The theoretical writing about sound comes in many forms and covers many different contexts. The role of sound in film, arts, media and everyday life has been analysed using a wide range of techniques and approaches.
One strength of this growing area is that it is generally sensitive to the specific properties of sound, avoiding the importing of extraneous theoretical models. This has meant that the scholarship on sound has largely avoided the theoretical dead-ends experienced by other branches of media theory, such as ‘cine-semiotics’ or ‘reading television’.
In previous decades, much writing on sound had a remedial aspect, arguing for an appreciation of the sonic in a Western culture thought to be primarily oriented to the visual; sound was considered the second sense in a culture in which ‘I see’ equals ‘I know’. Efforts were made by theorists of audiovisual culture to raise awareness of the importance of the aural in the perception of cultural products (the film theorist Michel Chion, for example, proposed that film viewing should be renamed audio-viewing). In recent years, however, as digital media has brought audio increasingly to the forefront of the information-sphere through such developments as podcasting and the ubiquitous mobile phone, scholars of sound are more concerned with mapping and understanding the diverse functions of audio in contemporary culture.
These four books – two monographs and two edited collections – continue that process admirably, if unevenly.
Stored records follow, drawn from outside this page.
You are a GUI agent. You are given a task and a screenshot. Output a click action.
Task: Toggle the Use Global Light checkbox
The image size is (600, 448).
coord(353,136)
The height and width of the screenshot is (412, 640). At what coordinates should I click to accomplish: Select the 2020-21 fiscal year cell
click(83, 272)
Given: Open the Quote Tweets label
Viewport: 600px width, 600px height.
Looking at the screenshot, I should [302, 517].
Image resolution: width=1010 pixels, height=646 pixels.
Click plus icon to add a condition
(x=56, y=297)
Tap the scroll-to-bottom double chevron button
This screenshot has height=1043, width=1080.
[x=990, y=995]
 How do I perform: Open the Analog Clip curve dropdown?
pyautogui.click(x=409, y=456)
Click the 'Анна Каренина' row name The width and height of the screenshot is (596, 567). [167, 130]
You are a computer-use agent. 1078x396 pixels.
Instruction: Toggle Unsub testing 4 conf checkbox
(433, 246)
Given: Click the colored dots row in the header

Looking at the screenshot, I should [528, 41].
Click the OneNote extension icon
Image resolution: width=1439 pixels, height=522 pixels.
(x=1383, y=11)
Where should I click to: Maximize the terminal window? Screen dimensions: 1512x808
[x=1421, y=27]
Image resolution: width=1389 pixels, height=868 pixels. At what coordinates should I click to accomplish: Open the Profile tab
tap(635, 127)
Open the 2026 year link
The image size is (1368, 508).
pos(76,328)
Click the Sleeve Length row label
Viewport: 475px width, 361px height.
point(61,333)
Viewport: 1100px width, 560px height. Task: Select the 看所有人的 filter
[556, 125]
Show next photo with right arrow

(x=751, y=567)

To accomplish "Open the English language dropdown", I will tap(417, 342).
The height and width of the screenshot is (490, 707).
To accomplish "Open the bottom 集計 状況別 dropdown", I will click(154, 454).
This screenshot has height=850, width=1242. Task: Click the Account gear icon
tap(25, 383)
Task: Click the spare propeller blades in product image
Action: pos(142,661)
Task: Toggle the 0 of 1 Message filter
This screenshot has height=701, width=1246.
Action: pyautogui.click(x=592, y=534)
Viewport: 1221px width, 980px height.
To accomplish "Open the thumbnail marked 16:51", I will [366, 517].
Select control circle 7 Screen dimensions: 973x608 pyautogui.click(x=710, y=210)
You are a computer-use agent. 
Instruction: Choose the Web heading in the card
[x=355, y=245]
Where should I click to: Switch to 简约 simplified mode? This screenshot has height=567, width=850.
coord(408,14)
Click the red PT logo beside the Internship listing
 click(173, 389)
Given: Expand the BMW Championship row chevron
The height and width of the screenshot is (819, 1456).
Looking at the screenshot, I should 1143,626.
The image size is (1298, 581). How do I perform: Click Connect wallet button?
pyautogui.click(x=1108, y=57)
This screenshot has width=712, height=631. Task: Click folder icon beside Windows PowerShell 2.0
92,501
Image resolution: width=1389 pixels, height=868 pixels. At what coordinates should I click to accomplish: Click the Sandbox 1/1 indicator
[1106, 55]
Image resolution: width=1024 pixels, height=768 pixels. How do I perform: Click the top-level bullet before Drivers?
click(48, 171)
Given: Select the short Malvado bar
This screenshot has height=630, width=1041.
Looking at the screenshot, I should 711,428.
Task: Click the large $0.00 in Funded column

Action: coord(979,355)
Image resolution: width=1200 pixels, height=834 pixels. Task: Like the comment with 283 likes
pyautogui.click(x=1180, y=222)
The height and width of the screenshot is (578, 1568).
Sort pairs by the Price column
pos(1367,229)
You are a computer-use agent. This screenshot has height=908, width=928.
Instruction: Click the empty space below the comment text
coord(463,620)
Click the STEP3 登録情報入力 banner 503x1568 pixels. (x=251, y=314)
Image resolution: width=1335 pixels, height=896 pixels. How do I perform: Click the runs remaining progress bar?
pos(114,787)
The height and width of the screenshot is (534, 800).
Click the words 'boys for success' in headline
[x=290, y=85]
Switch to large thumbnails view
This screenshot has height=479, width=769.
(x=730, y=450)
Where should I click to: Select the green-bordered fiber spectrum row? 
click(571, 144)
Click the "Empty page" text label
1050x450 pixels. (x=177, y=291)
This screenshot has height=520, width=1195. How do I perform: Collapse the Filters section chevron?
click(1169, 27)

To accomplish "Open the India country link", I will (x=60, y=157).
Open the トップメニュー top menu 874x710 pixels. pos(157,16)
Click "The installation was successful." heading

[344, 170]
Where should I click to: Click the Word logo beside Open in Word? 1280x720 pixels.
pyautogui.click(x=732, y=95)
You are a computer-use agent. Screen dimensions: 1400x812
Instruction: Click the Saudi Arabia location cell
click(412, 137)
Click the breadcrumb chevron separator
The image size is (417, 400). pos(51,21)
1. Ros Bandt, Michelle Duffy and Dolly MacKinnon (eds), Hearing Places: Sound, Place, Time and Culture, Cambridge Scholars Publishing, Newcastle, UK, 2007, 445pp, 36 track CD-ROM
2. David Bennett, Sounding Postmodernism: Sampling Australian Composers, Sound Artists and Music Critics, Australian Music Centre, Melbourne, 2008, 536pp.
3. Caleb Kelly, Cracked Media: The Sound of Malfunction, MIT Press, Cambridge, Massachusetts, 2009.
4. Frances Dyson, Sounding New Media: Immersion and Embodiment in the Arts and Culture, University of California Press, Berkeley, 2009.
John Potts
John Potts is Associate Professor in Media, Music and Cultural Studies, Macquarie University, Sydney. He is co-curator (with Rhonda Davis) of Horror, Come Darkness, Macquarie University Art Gallery, Sydney.
[For more, read the special Arts of Sound November 2009 Issue of Art Monthly Australia www.artmonthly.org.au]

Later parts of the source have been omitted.